> [Exercise goal]:
Copy out every line of the data where the word "gray" is found.

> [Stored records]:
────

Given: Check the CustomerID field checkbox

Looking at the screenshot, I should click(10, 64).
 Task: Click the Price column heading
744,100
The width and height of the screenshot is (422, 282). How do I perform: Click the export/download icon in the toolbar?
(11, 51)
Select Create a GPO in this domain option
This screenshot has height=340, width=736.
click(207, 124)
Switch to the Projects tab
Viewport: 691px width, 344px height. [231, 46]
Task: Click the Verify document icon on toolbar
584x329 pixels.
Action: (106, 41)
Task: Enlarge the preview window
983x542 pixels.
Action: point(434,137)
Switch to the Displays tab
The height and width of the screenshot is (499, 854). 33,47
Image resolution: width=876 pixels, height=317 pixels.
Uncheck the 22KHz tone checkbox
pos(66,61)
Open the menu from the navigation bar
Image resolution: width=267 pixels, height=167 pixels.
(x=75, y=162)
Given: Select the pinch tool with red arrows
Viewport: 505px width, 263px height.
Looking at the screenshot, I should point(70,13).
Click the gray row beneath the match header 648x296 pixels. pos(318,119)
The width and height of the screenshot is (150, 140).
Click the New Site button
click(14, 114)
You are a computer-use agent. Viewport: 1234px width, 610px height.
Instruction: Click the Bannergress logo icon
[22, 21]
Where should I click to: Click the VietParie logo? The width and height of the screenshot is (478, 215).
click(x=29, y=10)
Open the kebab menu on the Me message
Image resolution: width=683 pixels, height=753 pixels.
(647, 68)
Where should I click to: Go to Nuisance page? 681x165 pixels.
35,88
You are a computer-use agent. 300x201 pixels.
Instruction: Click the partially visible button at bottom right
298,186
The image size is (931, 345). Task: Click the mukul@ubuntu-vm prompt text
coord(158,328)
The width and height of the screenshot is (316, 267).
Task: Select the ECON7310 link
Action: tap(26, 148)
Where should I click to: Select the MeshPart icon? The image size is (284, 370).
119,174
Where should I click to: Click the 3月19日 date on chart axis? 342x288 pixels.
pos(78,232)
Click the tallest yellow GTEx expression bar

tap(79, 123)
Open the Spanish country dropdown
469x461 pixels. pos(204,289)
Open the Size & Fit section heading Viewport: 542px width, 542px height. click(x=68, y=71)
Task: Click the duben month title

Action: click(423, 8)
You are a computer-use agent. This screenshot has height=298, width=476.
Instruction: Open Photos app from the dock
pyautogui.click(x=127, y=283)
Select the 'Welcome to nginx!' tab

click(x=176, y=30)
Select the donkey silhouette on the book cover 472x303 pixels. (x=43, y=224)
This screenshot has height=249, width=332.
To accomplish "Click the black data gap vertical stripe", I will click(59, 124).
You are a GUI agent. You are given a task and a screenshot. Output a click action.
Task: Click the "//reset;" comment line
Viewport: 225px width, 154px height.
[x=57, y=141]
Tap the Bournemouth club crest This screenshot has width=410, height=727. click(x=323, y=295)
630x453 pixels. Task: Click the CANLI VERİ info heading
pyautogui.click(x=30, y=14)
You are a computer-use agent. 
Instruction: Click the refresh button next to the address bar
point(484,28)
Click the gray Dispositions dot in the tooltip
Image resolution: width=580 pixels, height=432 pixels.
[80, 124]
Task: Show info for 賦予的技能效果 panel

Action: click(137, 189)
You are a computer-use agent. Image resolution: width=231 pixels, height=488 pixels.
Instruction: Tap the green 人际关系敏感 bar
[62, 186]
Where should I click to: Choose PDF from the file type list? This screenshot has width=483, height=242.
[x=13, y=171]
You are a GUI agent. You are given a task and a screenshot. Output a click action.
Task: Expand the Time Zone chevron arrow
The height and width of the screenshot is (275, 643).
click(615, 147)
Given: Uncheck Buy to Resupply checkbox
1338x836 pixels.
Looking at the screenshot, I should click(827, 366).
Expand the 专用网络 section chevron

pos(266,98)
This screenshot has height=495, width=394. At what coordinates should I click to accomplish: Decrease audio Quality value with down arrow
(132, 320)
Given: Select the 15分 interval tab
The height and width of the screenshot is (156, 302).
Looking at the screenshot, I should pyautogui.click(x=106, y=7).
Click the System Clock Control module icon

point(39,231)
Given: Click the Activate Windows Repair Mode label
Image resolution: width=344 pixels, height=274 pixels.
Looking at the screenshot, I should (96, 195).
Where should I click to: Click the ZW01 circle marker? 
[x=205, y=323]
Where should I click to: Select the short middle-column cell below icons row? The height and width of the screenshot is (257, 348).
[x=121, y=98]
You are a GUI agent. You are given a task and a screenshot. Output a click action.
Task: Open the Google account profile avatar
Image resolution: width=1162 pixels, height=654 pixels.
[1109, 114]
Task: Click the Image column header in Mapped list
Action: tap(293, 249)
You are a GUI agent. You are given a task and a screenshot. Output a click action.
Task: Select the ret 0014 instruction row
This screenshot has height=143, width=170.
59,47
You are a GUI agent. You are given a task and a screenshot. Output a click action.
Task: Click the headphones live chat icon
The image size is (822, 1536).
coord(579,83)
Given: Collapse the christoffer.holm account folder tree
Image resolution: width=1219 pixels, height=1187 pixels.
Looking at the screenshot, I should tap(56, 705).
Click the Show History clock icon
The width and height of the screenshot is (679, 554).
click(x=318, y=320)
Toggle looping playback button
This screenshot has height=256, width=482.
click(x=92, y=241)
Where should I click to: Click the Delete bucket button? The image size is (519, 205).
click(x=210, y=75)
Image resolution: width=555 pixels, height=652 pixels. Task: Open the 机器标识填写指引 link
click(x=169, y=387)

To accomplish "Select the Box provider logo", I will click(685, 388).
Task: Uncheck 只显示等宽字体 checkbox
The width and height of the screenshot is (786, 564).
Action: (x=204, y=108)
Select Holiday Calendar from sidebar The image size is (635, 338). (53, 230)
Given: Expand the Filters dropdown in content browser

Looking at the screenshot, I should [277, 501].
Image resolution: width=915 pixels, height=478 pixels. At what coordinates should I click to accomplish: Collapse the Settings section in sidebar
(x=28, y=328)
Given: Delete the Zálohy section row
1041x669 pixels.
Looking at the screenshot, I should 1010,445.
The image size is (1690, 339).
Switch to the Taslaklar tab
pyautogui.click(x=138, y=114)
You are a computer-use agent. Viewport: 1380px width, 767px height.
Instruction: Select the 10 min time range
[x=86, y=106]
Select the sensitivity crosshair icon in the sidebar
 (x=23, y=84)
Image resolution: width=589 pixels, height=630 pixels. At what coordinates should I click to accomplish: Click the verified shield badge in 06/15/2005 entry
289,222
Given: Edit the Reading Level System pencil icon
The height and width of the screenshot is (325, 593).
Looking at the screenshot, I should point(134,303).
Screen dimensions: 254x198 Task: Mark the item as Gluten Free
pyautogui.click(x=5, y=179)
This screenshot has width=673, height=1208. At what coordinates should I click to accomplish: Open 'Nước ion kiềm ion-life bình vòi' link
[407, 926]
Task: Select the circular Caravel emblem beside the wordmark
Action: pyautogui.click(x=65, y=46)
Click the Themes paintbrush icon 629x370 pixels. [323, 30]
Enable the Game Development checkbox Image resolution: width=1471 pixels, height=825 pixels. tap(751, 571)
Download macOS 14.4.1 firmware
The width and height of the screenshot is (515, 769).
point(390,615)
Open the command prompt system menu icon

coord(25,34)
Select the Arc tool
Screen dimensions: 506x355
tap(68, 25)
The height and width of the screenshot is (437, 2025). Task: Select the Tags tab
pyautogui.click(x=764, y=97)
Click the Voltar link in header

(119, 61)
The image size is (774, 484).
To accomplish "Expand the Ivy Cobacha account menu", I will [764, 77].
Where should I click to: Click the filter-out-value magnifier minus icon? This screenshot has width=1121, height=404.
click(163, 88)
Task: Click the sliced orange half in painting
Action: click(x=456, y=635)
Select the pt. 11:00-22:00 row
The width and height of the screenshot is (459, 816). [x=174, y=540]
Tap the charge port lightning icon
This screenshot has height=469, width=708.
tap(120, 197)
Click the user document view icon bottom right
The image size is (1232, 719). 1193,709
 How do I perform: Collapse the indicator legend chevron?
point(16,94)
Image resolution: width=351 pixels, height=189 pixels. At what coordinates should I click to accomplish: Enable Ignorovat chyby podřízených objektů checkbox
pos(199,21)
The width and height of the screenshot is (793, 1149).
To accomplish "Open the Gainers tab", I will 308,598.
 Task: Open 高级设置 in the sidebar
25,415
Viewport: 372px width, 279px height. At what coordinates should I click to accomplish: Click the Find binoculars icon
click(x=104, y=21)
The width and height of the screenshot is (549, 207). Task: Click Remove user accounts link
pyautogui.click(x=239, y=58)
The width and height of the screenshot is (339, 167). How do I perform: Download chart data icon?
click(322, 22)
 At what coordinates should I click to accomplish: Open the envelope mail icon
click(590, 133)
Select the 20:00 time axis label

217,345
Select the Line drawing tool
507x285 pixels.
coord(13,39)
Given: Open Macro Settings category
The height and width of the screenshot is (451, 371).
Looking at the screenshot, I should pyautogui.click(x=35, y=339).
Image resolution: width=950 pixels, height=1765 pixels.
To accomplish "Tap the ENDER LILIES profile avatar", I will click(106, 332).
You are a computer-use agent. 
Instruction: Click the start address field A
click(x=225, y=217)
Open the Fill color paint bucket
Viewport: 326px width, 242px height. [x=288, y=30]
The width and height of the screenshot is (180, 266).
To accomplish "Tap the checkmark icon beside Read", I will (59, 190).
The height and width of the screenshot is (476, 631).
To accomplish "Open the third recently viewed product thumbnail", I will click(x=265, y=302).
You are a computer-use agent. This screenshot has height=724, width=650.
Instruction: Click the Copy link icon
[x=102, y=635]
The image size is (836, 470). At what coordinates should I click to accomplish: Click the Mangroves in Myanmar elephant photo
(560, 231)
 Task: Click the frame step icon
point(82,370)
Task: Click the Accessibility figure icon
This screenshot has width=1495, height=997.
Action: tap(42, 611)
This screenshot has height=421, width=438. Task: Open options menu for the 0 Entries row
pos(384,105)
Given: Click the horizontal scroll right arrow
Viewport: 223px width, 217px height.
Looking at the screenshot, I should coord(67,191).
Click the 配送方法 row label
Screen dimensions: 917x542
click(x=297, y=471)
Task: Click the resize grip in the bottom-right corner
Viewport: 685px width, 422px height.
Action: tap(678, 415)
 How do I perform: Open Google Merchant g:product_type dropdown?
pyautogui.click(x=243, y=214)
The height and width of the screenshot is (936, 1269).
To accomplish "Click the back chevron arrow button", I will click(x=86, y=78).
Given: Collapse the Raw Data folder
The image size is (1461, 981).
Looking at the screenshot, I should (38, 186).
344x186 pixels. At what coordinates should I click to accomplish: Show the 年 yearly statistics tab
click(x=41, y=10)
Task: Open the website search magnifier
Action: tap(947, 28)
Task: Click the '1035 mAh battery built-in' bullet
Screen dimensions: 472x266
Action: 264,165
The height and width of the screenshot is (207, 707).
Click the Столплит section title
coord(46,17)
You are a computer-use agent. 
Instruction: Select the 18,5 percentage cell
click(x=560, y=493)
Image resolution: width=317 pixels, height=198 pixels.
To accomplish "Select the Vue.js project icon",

────

> [Response to this exercise]:
Click the gray row beneath the match header 648x296 pixels. pos(318,119)
Click the gray Dispositions dot in the tooltip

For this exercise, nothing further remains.